= YOUR INSTRUCTIONS =
Look through the records below for the line with "Instruction: Click the loading". Return that line and each one after it up to and including the line with "1908x984 pixels.", exactly.

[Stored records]

= = = =

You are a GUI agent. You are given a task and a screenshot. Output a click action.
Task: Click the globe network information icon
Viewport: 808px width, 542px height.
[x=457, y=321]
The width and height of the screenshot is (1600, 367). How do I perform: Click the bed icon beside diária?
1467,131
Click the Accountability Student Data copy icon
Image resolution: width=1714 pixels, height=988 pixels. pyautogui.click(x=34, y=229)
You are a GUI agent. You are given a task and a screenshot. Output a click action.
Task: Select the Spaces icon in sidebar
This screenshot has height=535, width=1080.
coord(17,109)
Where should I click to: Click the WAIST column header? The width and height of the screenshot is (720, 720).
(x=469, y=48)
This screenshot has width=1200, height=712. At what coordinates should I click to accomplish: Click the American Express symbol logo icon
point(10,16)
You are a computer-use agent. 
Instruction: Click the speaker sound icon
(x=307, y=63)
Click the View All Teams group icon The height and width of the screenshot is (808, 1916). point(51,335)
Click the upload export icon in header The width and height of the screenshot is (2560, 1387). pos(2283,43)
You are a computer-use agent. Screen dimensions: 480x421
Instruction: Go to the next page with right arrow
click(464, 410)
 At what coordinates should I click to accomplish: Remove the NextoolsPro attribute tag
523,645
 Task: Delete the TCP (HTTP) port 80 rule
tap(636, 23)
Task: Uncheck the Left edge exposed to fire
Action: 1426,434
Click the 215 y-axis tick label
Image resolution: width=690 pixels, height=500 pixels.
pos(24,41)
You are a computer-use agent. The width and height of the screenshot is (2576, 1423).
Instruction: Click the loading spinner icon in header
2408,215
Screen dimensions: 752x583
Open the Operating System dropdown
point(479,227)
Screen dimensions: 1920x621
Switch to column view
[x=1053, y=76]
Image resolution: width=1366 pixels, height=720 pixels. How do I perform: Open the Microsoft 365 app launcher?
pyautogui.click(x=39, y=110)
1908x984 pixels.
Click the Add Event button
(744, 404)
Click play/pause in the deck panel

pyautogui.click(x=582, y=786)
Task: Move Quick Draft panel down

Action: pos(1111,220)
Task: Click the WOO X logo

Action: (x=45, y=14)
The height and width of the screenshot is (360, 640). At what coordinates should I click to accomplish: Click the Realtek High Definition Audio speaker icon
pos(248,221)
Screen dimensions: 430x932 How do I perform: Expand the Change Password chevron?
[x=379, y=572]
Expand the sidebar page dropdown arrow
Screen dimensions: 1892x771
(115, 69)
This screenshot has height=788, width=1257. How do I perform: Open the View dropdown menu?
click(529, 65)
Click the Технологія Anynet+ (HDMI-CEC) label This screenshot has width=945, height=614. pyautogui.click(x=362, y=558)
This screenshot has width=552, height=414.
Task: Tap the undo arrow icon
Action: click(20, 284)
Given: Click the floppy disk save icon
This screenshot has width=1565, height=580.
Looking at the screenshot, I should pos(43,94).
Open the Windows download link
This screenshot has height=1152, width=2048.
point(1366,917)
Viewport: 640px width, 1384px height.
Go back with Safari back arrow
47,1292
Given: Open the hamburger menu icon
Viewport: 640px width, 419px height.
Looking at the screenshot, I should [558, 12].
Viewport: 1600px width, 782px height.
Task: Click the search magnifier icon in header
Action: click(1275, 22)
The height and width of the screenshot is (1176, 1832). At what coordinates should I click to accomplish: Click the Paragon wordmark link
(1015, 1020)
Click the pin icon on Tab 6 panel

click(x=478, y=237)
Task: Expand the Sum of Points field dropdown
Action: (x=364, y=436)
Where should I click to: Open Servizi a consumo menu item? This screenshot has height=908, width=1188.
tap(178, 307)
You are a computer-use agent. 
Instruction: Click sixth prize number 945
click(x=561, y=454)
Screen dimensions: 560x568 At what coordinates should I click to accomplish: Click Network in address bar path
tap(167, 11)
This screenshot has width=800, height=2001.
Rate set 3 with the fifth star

= = = =

= WRITTEN REPLY =
Instruction: Click the loading spinner icon in header
2408,215
Screen dimensions: 752x583
Open the Operating System dropdown
point(479,227)
Screen dimensions: 1920x621
Switch to column view
[x=1053, y=76]
Image resolution: width=1366 pixels, height=720 pixels. How do I perform: Open the Microsoft 365 app launcher?
pyautogui.click(x=39, y=110)
1908x984 pixels.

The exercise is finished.